** SUPPLIED MATERIAL follows **

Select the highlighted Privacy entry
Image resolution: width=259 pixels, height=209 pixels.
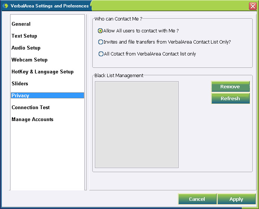pos(47,95)
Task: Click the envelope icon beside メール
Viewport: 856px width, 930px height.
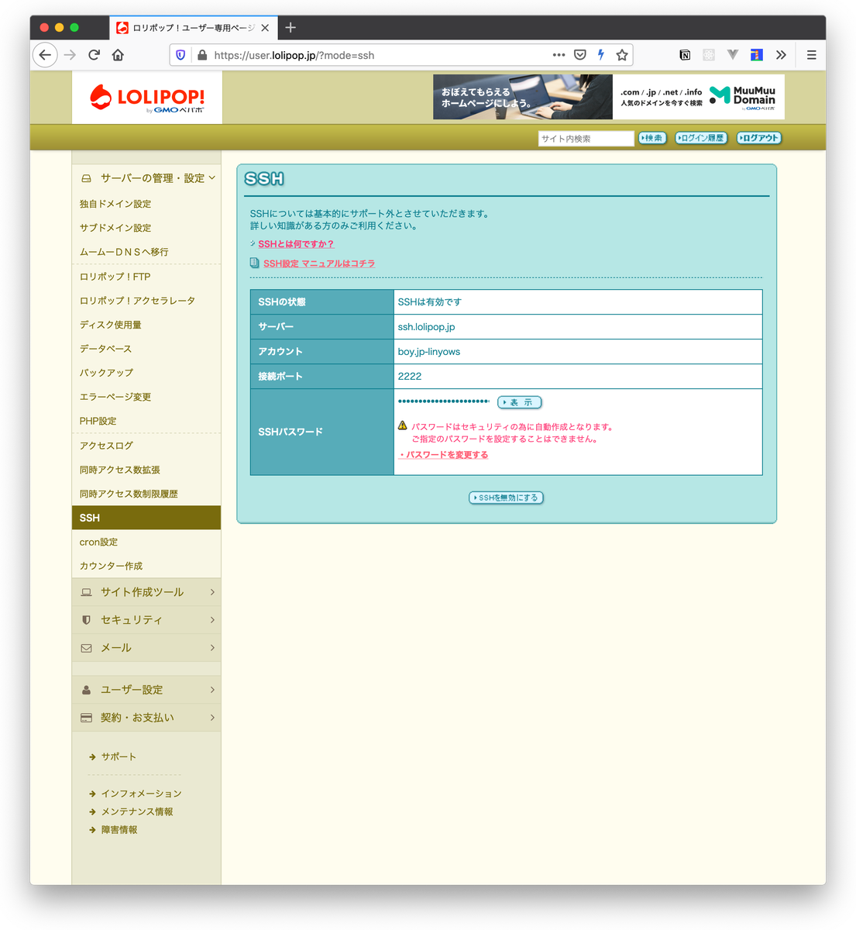Action: coord(87,647)
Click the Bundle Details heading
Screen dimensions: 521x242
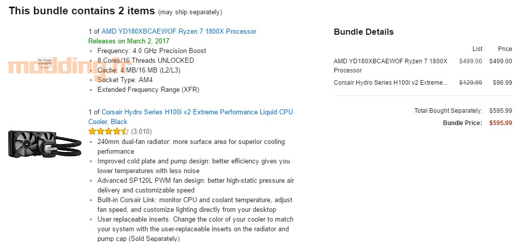363,32
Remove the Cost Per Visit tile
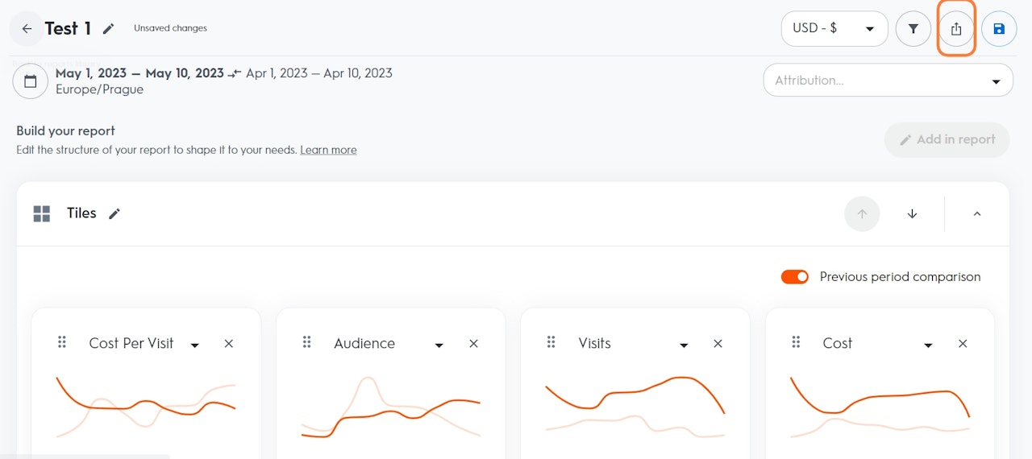Screen dimensions: 1032x459 [229, 344]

** End of SUPPLIED MATERIAL **

Output every entry verbatim. Pictures do not belong in the copy.

Select the highlighted Privacy entry
Image resolution: width=259 pixels, height=209 pixels.
pos(47,95)
Task: Click the envelope icon beside メール
Viewport: 856px width, 930px height.
Action: coord(87,647)
Click the Bundle Details heading
Screen dimensions: 521x242
363,32
Remove the Cost Per Visit tile
Screen dimensions: 1032x459 [229, 344]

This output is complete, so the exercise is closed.